## TRAVAIL À FAIRE
Reprenez toutes les lignes des entrées ci-dessous sous forme de liste numérotée, sans les lignes vides.

## ENTRÉES PRÉSENTÉES
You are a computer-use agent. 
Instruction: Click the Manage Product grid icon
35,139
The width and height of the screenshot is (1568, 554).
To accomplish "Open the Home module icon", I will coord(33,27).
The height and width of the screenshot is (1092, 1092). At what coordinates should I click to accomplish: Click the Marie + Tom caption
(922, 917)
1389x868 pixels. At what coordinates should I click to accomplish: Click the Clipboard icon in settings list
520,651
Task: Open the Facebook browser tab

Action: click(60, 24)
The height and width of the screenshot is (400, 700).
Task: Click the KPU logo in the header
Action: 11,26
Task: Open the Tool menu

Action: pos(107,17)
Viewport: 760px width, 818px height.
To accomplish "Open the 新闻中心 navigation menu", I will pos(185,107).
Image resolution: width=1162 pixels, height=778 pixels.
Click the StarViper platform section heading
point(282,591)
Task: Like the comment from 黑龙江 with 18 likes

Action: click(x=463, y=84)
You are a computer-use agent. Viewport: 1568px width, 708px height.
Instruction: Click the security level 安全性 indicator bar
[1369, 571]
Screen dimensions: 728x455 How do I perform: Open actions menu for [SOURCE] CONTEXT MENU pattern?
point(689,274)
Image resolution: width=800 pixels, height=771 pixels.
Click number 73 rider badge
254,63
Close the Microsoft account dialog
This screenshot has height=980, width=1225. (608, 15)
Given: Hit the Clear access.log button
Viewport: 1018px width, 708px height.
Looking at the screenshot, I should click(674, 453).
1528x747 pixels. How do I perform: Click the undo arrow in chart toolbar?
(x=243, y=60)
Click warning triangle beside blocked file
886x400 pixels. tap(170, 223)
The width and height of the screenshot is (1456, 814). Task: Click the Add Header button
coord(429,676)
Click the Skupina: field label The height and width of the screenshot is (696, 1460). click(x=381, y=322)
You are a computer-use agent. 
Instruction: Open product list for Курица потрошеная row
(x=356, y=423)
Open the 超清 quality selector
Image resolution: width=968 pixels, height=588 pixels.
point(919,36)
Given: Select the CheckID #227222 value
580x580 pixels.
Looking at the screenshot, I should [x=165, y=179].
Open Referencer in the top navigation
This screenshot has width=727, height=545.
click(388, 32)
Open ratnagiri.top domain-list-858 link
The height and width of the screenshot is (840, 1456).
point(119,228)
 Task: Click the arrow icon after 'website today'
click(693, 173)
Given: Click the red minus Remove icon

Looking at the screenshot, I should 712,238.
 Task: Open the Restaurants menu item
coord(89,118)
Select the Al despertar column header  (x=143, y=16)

## RÉSULTAT OBTENU
1. You are a computer-use agent. 
2. Instruction: Click the Manage Product grid icon
3. 35,139
4. The width and height of the screenshot is (1568, 554).
5. To accomplish "Open the Home module icon", I will coord(33,27).
6. The height and width of the screenshot is (1092, 1092). At what coordinates should I click to accomplish: Click the Marie + Tom caption
7. (922, 917)
8. 1389x868 pixels. At what coordinates should I click to accomplish: Click the Clipboard icon in settings list
9. 520,651
10. Task: Open the Facebook browser tab
11. Action: click(60, 24)
12. The height and width of the screenshot is (400, 700).
13. Task: Click the KPU logo in the header
14. Action: 11,26
15. Task: Open the Tool menu
16. Action: pos(107,17)
17. Viewport: 760px width, 818px height.
18. To accomplish "Open the 新闻中心 navigation menu", I will pos(185,107).
19. Image resolution: width=1162 pixels, height=778 pixels.
20. Click the StarViper platform section heading
21. point(282,591)
22. Task: Like the comment from 黑龙江 with 18 likes
23. Action: click(x=463, y=84)
24. You are a computer-use agent. Viewport: 1568px width, 708px height.
25. Instruction: Click the security level 安全性 indicator bar
26. [1369, 571]
27. Screen dimensions: 728x455 How do I perform: Open actions menu for [SOURCE] CONTEXT MENU pattern?
28. point(689,274)
29. Image resolution: width=800 pixels, height=771 pixels.
30. Click number 73 rider badge
31. 254,63
32. Close the Microsoft account dialog
33. This screenshot has height=980, width=1225. (608, 15)
34. Given: Hit the Clear access.log button
35. Viewport: 1018px width, 708px height.
36. Looking at the screenshot, I should click(674, 453).
37. 1528x747 pixels. How do I perform: Click the undo arrow in chart toolbar?
38. (x=243, y=60)
39. Click warning triangle beside blocked file
40. 886x400 pixels. tap(170, 223)
41. The width and height of the screenshot is (1456, 814). Task: Click the Add Header button
42. coord(429,676)
43. Click the Skupina: field label The height and width of the screenshot is (696, 1460). click(x=381, y=322)
44. You are a computer-use agent. 
45. Instruction: Open product list for Курица потрошеная row
46. (x=356, y=423)
47. Open the 超清 quality selector
48. Image resolution: width=968 pixels, height=588 pixels.
49. point(919,36)
50. Given: Select the CheckID #227222 value
51. 580x580 pixels.
52. Looking at the screenshot, I should [x=165, y=179].
53. Open Referencer in the top navigation
54. This screenshot has width=727, height=545.
55. click(388, 32)
56. Open ratnagiri.top domain-list-858 link
57. The height and width of the screenshot is (840, 1456).
58. point(119,228)
59.  Task: Click the arrow icon after 'website today'
60. click(693, 173)
61. Given: Click the red minus Remove icon
62. Looking at the screenshot, I should 712,238.
63.  Task: Open the Restaurants menu item
64. coord(89,118)
65. Select the Al despertar column header  (x=143, y=16)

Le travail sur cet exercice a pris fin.